● Task to carry out:
Format the lines below as a numbered list, from the line that contains "Task: Open the search magnifier icon" through the last line, skipping any blank lines. Leave the pictures out.

● Data extract:
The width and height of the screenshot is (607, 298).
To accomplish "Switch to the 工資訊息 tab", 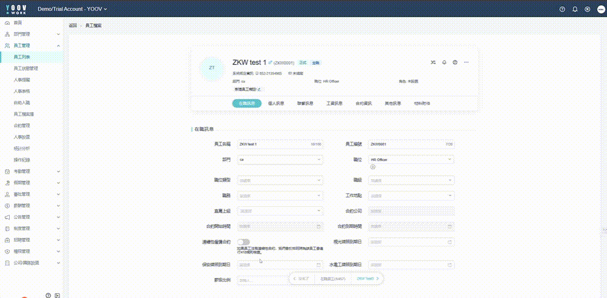I will (334, 103).
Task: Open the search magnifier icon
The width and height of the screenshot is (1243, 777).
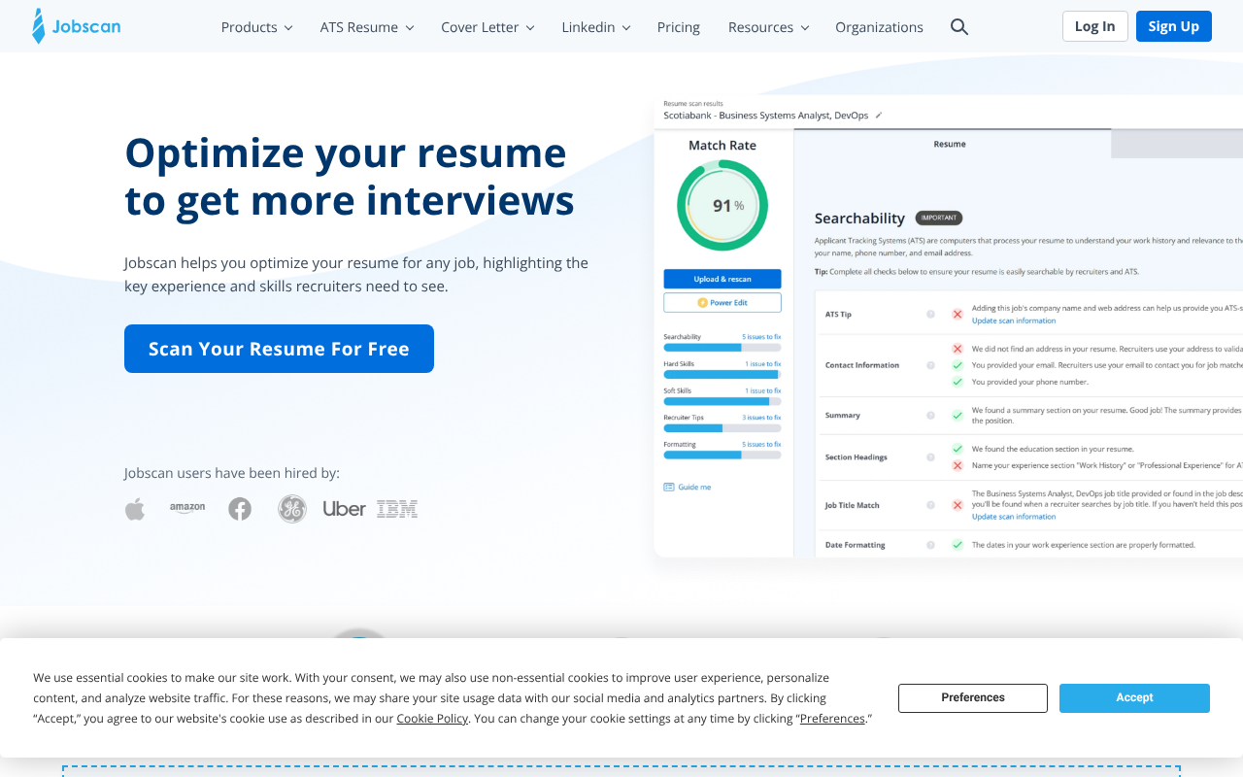Action: tap(958, 27)
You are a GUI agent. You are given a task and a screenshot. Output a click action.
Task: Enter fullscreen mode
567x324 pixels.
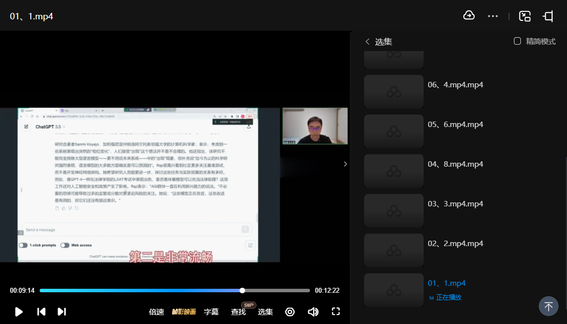[x=336, y=312]
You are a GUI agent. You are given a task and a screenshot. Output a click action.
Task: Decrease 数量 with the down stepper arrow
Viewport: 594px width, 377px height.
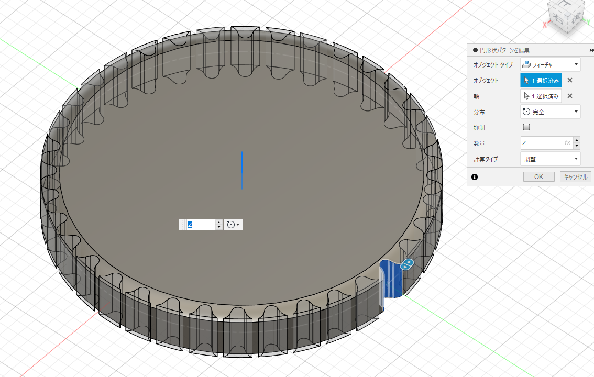(x=577, y=146)

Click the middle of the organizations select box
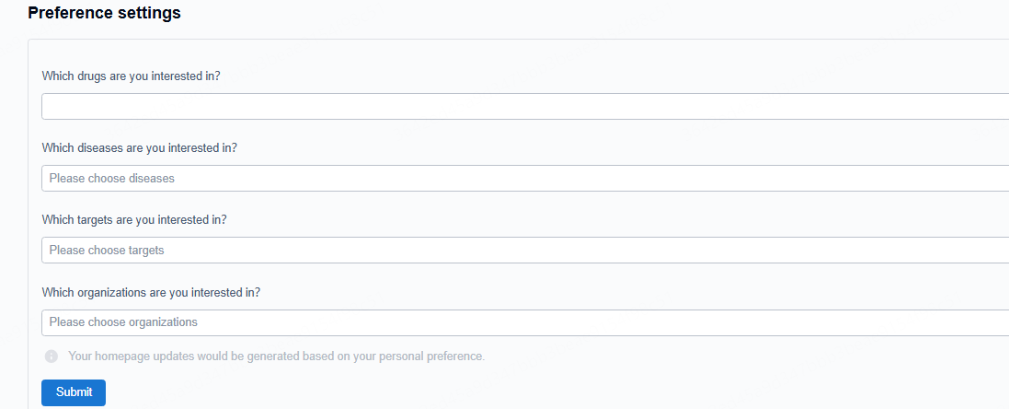click(x=525, y=322)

● Full solution:
1. Task: Open the search magnifier icon
2. The width and height of the screenshot is (1243, 777).
3. Action: tap(958, 27)
4. You are a GUI agent. You are given a task and a screenshot. Output a click action.
5. Task: Enter fullscreen mode
6. 567x324 pixels.
7. [x=336, y=312]
8. You are a GUI agent. You are given a task and a screenshot. Output a click action.
9. Task: Decrease 数量 with the down stepper arrow
10. Viewport: 594px width, 377px height.
11. (x=577, y=146)
12. Click the middle of the organizations select box
13. click(x=525, y=322)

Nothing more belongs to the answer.